Wednesday, October 28, 2009

Living Spirit

Sometimes I think I am the only one that is like me. We are, in many respects, unique. But, I'm not talking about traits or characteristics or personalities. I'm referring to our soul, our spirit, the us that is beyond our corporeal selves. I want so badly to believe in kindred spirits, to believe in best friends, and twin-like friends. From as long as I can remember, I have always wanted to have someone who I could share everything with -- my secrets, dreams, and wishes. Who hasn't? Who doesn't? And as far as I can remember, I never found such a person. Many times I have been fooled into thinking I found my kindred spirit. And many times I've been disappointed. Let down. Abandoned.

Maybe there is something about me that is unrelatable (that ought to be a real word, we all use it now). Maybe I'm just not deserving of it. Or, maybe, no one can ever really relate because we are, as I said before, so unique. We're all capable of relating in some form or other. How else do you explain the diverse friendships I have? How else am I able to get along with just about every individual I've met on the face of this earth? How else?

And yet... in so many other ways, I feel like a ghost or spirit or invisible being walking the earth. I was hardly ever picked first for games or included in birthday parties. I give my all to my friends and even to acquaintances and strangers. They say you should be kind or perform acts of kindness without ever expecting anything in return -- unconditional love, they say. And I knowingly perform these duties without any conditions, but, at some point, someone needs to perform acts of kindness to me too. Someone needs to let me know that I exist, that I matter, that I am important. (Notice I didn't say I was never included or acknowledged, bless those friends of mine who were filled with compassion, the ability to understand, and who were there for me.) Maybe if I looked closely, objectively, there were indeed many of these acts of kindness. Maybe I'm just blind to them because none of my friendships survived beyond two years (after I left elementary school).

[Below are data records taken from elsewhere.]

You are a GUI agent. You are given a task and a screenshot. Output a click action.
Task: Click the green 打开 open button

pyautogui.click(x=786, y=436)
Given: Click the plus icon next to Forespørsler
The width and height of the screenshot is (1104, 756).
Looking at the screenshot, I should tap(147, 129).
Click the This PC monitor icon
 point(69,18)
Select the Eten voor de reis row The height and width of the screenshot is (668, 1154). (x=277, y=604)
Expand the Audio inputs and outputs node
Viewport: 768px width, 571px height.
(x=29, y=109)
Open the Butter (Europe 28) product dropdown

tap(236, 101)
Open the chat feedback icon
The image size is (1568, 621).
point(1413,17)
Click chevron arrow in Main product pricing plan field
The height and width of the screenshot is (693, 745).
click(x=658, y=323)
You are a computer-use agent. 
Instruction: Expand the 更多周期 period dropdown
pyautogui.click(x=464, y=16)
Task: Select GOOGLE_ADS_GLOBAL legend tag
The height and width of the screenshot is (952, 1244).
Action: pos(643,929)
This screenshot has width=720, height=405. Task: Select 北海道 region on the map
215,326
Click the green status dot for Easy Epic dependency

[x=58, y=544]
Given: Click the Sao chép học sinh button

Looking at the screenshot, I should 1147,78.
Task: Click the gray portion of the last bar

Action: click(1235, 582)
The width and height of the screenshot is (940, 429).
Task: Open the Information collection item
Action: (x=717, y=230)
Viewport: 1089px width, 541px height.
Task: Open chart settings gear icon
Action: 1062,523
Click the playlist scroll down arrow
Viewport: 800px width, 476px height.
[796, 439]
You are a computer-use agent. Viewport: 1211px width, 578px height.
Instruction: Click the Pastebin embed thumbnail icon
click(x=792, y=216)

I try so hard to be there for my friends and to show them that they matter to me, that they exist to me, that I am thinking of them. I send them hand-written letters on beautiful stationery, I send them packages, I leave messages on their profiles in social-networking sites, and I try to see them when I can. I try to do the same to strangers and acquaintances, trying to comfort a distraught soul or give friendly advice or just helping them carry their belongings to their car. I do what I can to put a smile on a person's face. Even if all I do is simply say "Thank you."

I'm not a very emotional person and often cannot express this same kind of love in person or in spoken form, so I do it in other ways I know how. Maybe it's me wanting too much, expecting too much, but it doesn't feel like that same love has been returned much in my life. How hard is it for people to take the time to hand-write a short note after I've written a long one and have sent across the globe? How hard is it to check in on me periodically? How hard is it to just say 'Hi, how are ya?"

I don't have the answers. I only know that I will never stop doing what I'm doing. The idea that karma exists, the idea that people do truly care about me, the idea that I will someday find my kindred spirit, it keeps me going. I can't stop now.

I know we're all busy people and there's lots to do, but, sometimes, it's worth re-evaluating what really matters, WHO really matters. Send a quick text, write a quick e-mail, send a quick postcard. You may be saving someone from becoming a living spirit -- a living, invisible, unacknowledged spirit.



(It's funny... but we have this fascination about whether or not people would really, truly care if any of us were ever to leave the world. And, really, aside from a few family members, I'm not sure anyone would. And if that isn't true, then folks have not been doing a good job of letting me know my life matters.)

(We seek attention from those who will not give it to us, or those who would give it to us, but give it so sparingly that we feel neglected all the same.)